Coordinated Stability Control for Active Rear Steering Vehicles Based on Dynamic Stability Region

To improve the handling stability of four-wheel steering/drive vehicles under complex high-speed maneuvers, this study proposes a coordinated control strategy that incorporates Active Rear Steering (ARS) and Direct Yaw Moment Control (DYC) based on a dynamic stability region. Firstly, a four-wheel steering vehicle dynamics model including lateral motion and yaw motion is established, and the ideal values of the control variables are determined. Secondly, combined with the fuzzy control theory and double-line method, the boundary of the dynamic stability region is obtained in the sideslip angle-sideslip angle rate β−β̇ phase plane, and the vehicle state is categorized into stable, unstable, and critical stable region. Then, A hierarchical control architecture is designed based on the stability boundary.
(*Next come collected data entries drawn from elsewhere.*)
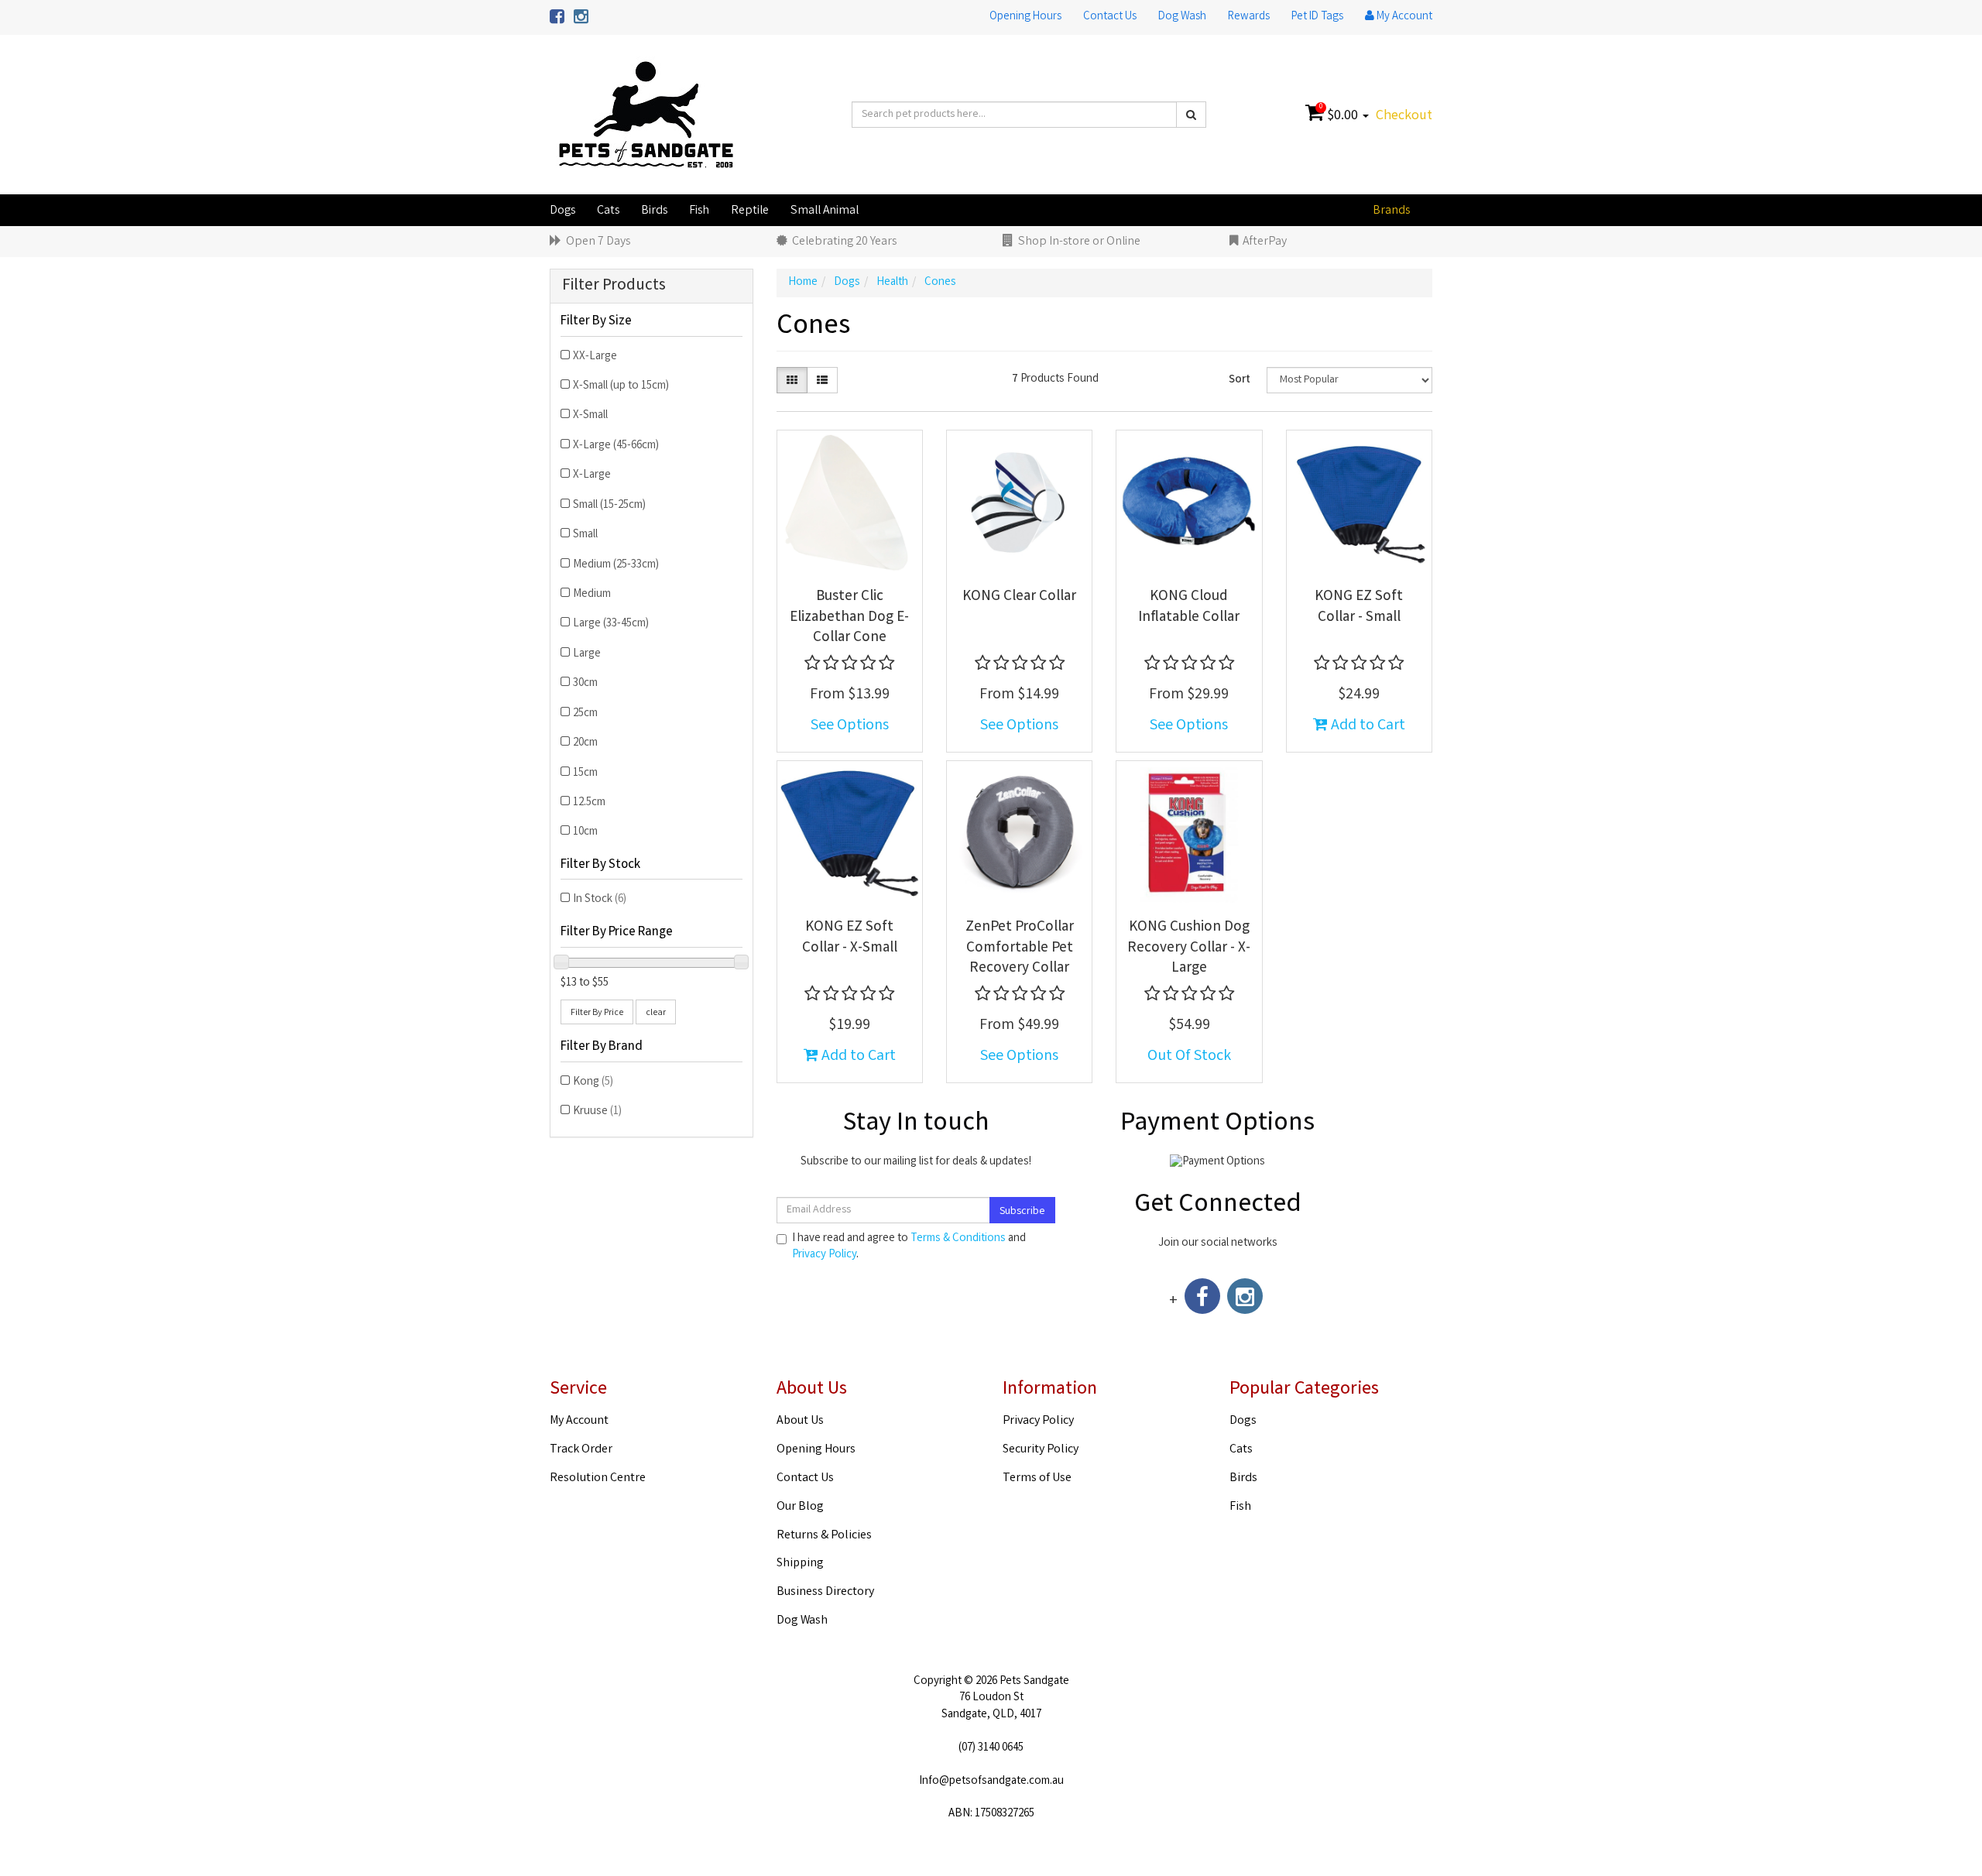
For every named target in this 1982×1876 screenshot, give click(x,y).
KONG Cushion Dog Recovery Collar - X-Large (1188, 948)
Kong (593, 1082)
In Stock (599, 899)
The upper controller comprehensively solves the target rear wheel angle and additional yaw moment through feedforward feedback control; the coordinated control layer allocates control weights according to the stable state of the vehicle; the lower controller optimizes torque distribution through quadratic programming. Finally, the control strategy is validated by MATLAB/Simulink and CarSim co-simulation platform. The results show that the proposed control strategy reduces the RMS values of yaw rate and sideslip angle by 23.1% and 28.5% respectively, significantly improving the handling stability of the vehicle.